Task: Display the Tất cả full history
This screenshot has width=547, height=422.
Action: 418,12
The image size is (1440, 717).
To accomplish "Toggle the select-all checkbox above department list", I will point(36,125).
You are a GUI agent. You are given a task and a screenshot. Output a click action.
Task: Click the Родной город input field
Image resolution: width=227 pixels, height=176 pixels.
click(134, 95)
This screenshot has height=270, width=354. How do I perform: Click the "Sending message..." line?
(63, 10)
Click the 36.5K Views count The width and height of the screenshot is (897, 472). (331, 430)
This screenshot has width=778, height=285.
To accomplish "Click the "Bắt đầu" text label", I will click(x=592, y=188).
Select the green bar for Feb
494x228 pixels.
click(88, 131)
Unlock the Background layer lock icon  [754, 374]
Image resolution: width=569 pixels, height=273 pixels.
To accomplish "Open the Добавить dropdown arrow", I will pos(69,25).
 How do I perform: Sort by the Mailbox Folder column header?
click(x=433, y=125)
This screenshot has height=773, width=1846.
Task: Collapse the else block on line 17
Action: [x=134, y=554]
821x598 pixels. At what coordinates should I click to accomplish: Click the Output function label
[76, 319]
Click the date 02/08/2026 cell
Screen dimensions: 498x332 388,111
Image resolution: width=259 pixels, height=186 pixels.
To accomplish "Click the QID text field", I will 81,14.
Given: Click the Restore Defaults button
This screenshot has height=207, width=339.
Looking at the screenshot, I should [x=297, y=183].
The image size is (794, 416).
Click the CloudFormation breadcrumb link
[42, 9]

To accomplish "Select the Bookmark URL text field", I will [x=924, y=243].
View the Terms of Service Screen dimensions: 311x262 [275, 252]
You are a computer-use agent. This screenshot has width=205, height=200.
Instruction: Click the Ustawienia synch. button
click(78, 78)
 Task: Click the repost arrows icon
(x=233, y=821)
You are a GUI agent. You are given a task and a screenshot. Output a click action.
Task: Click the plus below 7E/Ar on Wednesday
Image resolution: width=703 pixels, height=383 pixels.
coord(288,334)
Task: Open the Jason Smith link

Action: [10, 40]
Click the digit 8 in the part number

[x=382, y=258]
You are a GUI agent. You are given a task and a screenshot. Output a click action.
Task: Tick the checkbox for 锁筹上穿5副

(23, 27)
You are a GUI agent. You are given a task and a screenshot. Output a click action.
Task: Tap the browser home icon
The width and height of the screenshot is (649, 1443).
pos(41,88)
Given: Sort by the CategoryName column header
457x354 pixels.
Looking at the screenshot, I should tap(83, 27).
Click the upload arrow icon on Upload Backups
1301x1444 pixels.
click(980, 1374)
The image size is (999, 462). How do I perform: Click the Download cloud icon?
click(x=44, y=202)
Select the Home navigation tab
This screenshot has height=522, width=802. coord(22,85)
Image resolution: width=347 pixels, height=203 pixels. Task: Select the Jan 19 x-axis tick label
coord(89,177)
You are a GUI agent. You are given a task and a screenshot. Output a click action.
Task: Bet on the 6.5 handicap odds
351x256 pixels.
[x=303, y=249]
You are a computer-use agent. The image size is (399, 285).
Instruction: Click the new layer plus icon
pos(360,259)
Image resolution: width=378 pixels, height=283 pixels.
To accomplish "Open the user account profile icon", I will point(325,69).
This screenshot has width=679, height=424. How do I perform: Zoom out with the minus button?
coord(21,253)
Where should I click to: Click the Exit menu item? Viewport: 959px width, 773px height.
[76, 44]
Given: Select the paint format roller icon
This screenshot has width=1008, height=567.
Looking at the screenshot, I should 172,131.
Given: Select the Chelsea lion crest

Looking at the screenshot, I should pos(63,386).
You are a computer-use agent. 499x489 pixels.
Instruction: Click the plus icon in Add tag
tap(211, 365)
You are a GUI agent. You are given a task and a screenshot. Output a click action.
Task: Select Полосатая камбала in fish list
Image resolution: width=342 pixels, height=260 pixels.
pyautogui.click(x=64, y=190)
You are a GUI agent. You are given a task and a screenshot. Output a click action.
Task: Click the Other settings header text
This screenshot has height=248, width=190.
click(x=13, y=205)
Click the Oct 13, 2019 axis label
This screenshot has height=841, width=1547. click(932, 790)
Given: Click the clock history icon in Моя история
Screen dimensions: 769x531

TASK INSTRUCTIONS
Set every line down again exactly. Begin with the first line of the entries and finish with the line containing "Given: Click the Restore Defaults button".

RESULT OF THIS EXERCISE
Task: Display the Tất cả full history
This screenshot has width=547, height=422.
Action: 418,12
The image size is (1440, 717).
To accomplish "Toggle the select-all checkbox above department list", I will point(36,125).
You are a GUI agent. You are given a task and a screenshot. Output a click action.
Task: Click the Родной город input field
Image resolution: width=227 pixels, height=176 pixels.
click(134, 95)
This screenshot has height=270, width=354. How do I perform: Click the "Sending message..." line?
(63, 10)
Click the 36.5K Views count The width and height of the screenshot is (897, 472). (331, 430)
This screenshot has width=778, height=285.
To accomplish "Click the "Bắt đầu" text label", I will click(x=592, y=188).
Select the green bar for Feb
494x228 pixels.
click(88, 131)
Unlock the Background layer lock icon  [754, 374]
Image resolution: width=569 pixels, height=273 pixels.
To accomplish "Open the Добавить dropdown arrow", I will pos(69,25).
 How do I perform: Sort by the Mailbox Folder column header?
click(x=433, y=125)
This screenshot has height=773, width=1846.
Task: Collapse the else block on line 17
Action: [x=134, y=554]
821x598 pixels. At what coordinates should I click to accomplish: Click the Output function label
[76, 319]
Click the date 02/08/2026 cell
Screen dimensions: 498x332 388,111
Image resolution: width=259 pixels, height=186 pixels.
To accomplish "Click the QID text field", I will 81,14.
Given: Click the Restore Defaults button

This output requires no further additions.